Exercises |
a – In the soilDB vignette, which counties are used to demonstrate the functions?
b – Do these statements agree with the soilDB vignette? Answer yes or no for each, quoting the words that decide it. (i) createSSURGO() relies on the sf and RSQLite packages internally. (ii) downloadSSURGO() returns the path to the GeoPackage file. (iii) When exdir is not specified, it is the same as destdir.
c – Retype the portion of the soilDB vignette between "This vignette demonstrates" and "gpkg_dir <- tempdir()", inclusive.

Excerpt provided |
###

Overview
The soilDB package provides tools for accessing and
working with soil survey data from the USDA-NRCS. Two key functions,
downloadSSURGO() and createSSURGO(),
streamline the process of acquiring and preparing SSURGO data into a
local SQLite (GeoPackage) database–similar to the functionality offered
by SSURGO
Portal.
This vignette demonstrates how to use these functions with Morton and
Stanton counties, Kansas
(areasymbol = c("KS129", "KS187")).
Download SSURGO Data
downloadSSURGO() will download the official SSURGO
dataset for the specified areasymbol and return the path to
the ZIP archive.
library(soilDB)
gpkg_dir <- tempdir()
AREASYMBOLS <- c("KS129", "KS187")
ssurgo_zip <- downloadSSURGO(
areasymbol = AREASYMBOLS,
destdir = gpkg_dir
)We specify destdir as the destination directory to
download ZIP files by areasymbol from Web Soil Survey. If unspecified
exdir is the same as destdir and is the
directory the ZIP files get extracted to.
Create a Local SSURGO Database
The createSSURGO() function uses the sf and
RSQLite packages internally to build a SQLite database. The
suggested SQLite-based format to use is GeoPackage (".gpkg"
file).
# Create a local GeoPackage from the downloaded ZIP
gpkg_path <- file.path(gpkg_dir, "ssurgo.gpkg")
createSSURGO(
gpkg_path,
exdir = gpkg_dir
)Here we pass exdir so createSSURGO() knows
where to look for the data that downloadSSURGO() extracted
from ZIP files. If we supply con argument instaed of
filename we can connect to arbitrary DBIConnection objects,
which could include other SQLite connection types, DuckDB,
PostgresSQL.
The resulting .gpkg file is a spatially enabled SQLite
database that can be used in GIS software or queried directly in R.

###

Entries for locating words and elements |
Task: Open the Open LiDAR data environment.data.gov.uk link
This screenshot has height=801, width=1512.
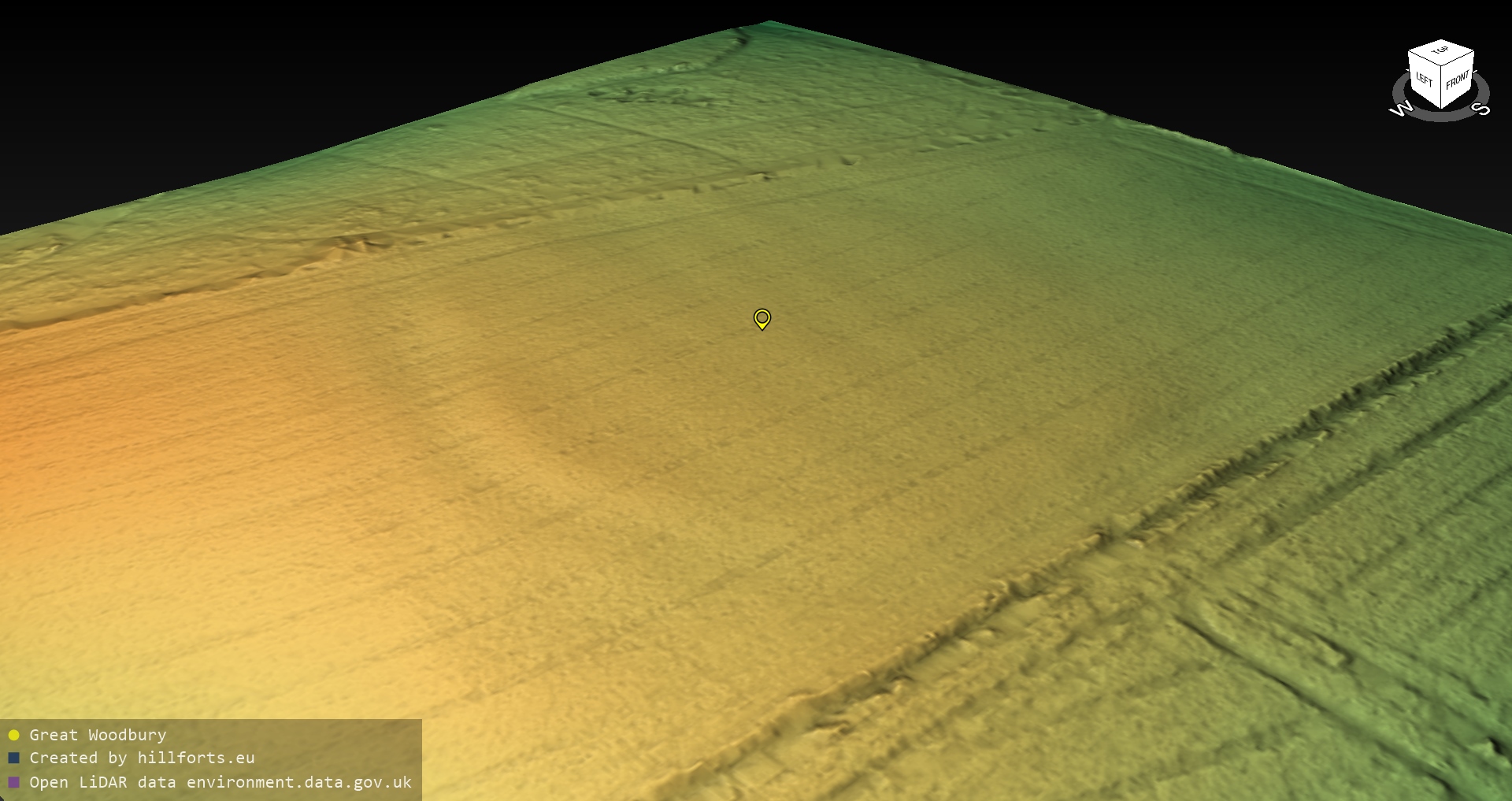Action: coord(220,782)
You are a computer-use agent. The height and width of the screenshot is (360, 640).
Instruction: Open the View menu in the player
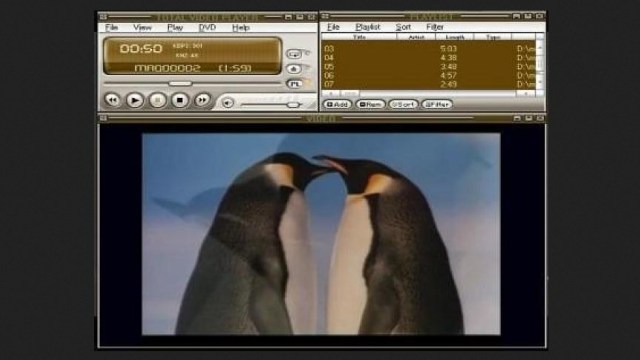[142, 27]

###

Response list |
a – Morton and Stanton counties, Kansas.

b –
(i) Yes: "The createSSURGO() function uses the sf and RSQLite packages internally to build a SQLite database."
(ii) No: "return the path to the ZIP archive."
(iii) Yes: "If unspecified exdir is the same as destdir"

c –
This vignette demonstrates how to use these functions with Morton and
Stanton counties, Kansas
(areasymbol = c("KS129", "KS187")).
Download SSURGO Data
downloadSSURGO() will download the official SSURGO
dataset for the specified areasymbol and return the path to
the ZIP archive.
library(soilDB)
gpkg_dir <- tempdir()